JAKARTA, KOMPAS – Jumlah aktuaris yang bekerja di industri keuangan non-bank di Indonesia masih sangat rendah. Padahal, kebutuhan akan keahlian penilaian risiko atau risk assessment diperkirakan akan terus meningkat. Pembukaan program studi pendidikan aktuaris di berbagai universitas menjadi solusi untuk mengatasi kekurangan itu.
Dalam pembukaan Indonesian Actuarial Conference 2018 di Jakarta, Kamis (18/10/2018), Deputi Komisioner Pengawas Industri Keuangan Non-Bank 1 Otoritas Jasa Keuangan (OJK) Anggar Nuraini mengungkapkan, jumlah tenaga aktuaris di Indonesia saat ini sebanyak 568 orang dengan rincian 281 aktuaris fellow dan 287 ajun aktuaris. Jumlah ini belum memenuhi kebutuhan lembaga asuransi konvensional maupun syariah yang berjumlah 149 entitas.
“Sebagai regulator, OJK telah mewajibkan setiap perusahaan asuransi memiliki tenaga aktuaris dalam Peraturan OJK Nomor 69/POJK.05/2016. Idealnya, satu perusahaan asuransi memiliki tiga aktuaris fellow. Artinya, masih ada kekurangan 166 aktuaris fellow dari total kebutuhan 447,” kata Anggar.
Angka ini belum memperhitungkan kebutuhan aktuaris di lembaga dana pensiun, lembaga pendidikan, usaha rintisan, instansi pemerintah, hingga Badan Penyelenggara Jaminan Sosial (BPJS). Lembaga dana pensiun saja jumlahnya mencapai 223.
Ketua Persatuan Aktuaris Indonesia (PAI) Fauzi Arfan mengatakan, kebutuhan tiga aktuaris di lembaga asuransi dimaksudkan untuk tiga fungsi berbeda, yaitu pengelolaan valuasi perusahaan, pembuatan harga produk, serta urusan aktuaria korporat. Ketiganya berkaitan dengan keahlian profesi aktuaris, yaitu mengukur, mengelola, dan memitigasi risiko.
“Pekerjaan aktuaris sangat penting bagi industri keuangan karena sifatnya multidisiplin. Di bidang asuransi, aktuaris harus bisa memperkirkan premi dengan memperhitungkan harapan hidup seseorang, risiko bencana, dan faktor-faktor lainnya,” kata Fauzi.
Duta Besar Kanada untuk Indonesia dan Timor Leste Peter MacArthur mengatakan, industri keuangan akan tumbuh seiring kecepatan pertumbuhan ekonomi Indonesia. Oleh karena itu, aktuaris akan semakin dibutuhkan.
Berdasarkan data OJK, premi industri asuransi jiwa pada periode Januari-Mei 2018 mencapai Rp 81,3 triliun.
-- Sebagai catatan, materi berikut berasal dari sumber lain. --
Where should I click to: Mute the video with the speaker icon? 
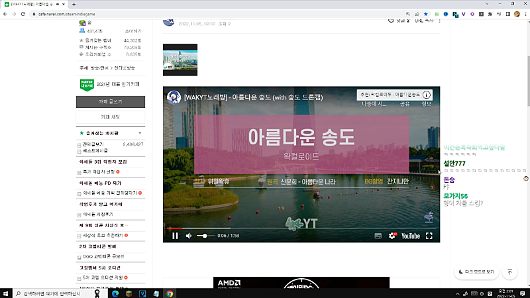[189, 236]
Jumlah ini tumbuh 31,19 persen dibandingkan periode yang sama tahun lalu (Kompas, 4/8/2018). Di saat bersamaan, ekonomi Indonesia tumbuh 5,27 persen pada kuartal II 2018, meningkat 0,26 persen dari periode yang sama pada 2017.
Sekretaris Jenderal Pusat Pembinaan Profesi Keuangan (P2PK) Kementerian Keuangan Langgeng Subur mengatakan, kebutuhan akan aktuaris ini dapat diatasi melalui pembukaan program studi (prodi) S1 pendidikan aktuaris di sembilan perguruan tinggi. Empat di antaranya adalah Universitas Indonesia, Institut Teknologi Sepuluh Nopember, Institut Teknologi Bandung, dan Universitas Prasetya Mulya.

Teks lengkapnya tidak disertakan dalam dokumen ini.